[Pixel coordinate grounding data]
******

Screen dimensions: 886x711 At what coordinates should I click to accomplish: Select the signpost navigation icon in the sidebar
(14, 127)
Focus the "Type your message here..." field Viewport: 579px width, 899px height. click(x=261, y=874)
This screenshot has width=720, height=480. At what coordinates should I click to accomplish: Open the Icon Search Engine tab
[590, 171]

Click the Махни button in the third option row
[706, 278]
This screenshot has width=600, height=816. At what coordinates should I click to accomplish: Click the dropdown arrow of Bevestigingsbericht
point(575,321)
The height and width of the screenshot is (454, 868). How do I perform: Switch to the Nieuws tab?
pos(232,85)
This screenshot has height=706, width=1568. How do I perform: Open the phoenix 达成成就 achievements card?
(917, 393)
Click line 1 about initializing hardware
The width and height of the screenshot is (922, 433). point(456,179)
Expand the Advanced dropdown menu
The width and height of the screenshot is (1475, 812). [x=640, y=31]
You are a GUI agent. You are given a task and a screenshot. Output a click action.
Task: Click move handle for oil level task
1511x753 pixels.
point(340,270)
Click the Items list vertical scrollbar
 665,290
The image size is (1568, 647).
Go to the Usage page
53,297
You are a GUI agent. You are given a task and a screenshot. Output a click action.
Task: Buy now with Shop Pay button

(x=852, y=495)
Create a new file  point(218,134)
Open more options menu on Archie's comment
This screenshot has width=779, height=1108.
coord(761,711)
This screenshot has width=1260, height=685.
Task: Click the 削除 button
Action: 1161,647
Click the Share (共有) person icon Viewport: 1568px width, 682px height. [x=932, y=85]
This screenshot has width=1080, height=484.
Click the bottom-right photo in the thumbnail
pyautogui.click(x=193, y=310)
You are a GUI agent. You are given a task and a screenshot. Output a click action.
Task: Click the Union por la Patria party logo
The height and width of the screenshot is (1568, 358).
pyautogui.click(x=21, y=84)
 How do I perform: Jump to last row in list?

******

WORK INSTRUCTIONS: Output exactly, and only, the lines running from the one that contains "Click the Items list vertical scrollbar" through the last line of the entries above.

FINAL ANSWER:
Click the Items list vertical scrollbar
 665,290
The image size is (1568, 647).
Go to the Usage page
53,297
You are a GUI agent. You are given a task and a screenshot. Output a click action.
Task: Buy now with Shop Pay button

(x=852, y=495)
Create a new file  point(218,134)
Open more options menu on Archie's comment
This screenshot has width=779, height=1108.
coord(761,711)
This screenshot has width=1260, height=685.
Task: Click the 削除 button
Action: 1161,647
Click the Share (共有) person icon Viewport: 1568px width, 682px height. [x=932, y=85]
This screenshot has width=1080, height=484.
Click the bottom-right photo in the thumbnail
pyautogui.click(x=193, y=310)
You are a GUI agent. You are given a task and a screenshot. Output a click action.
Task: Click the Union por la Patria party logo
The height and width of the screenshot is (1568, 358).
pyautogui.click(x=21, y=84)
 How do I perform: Jump to last row in list?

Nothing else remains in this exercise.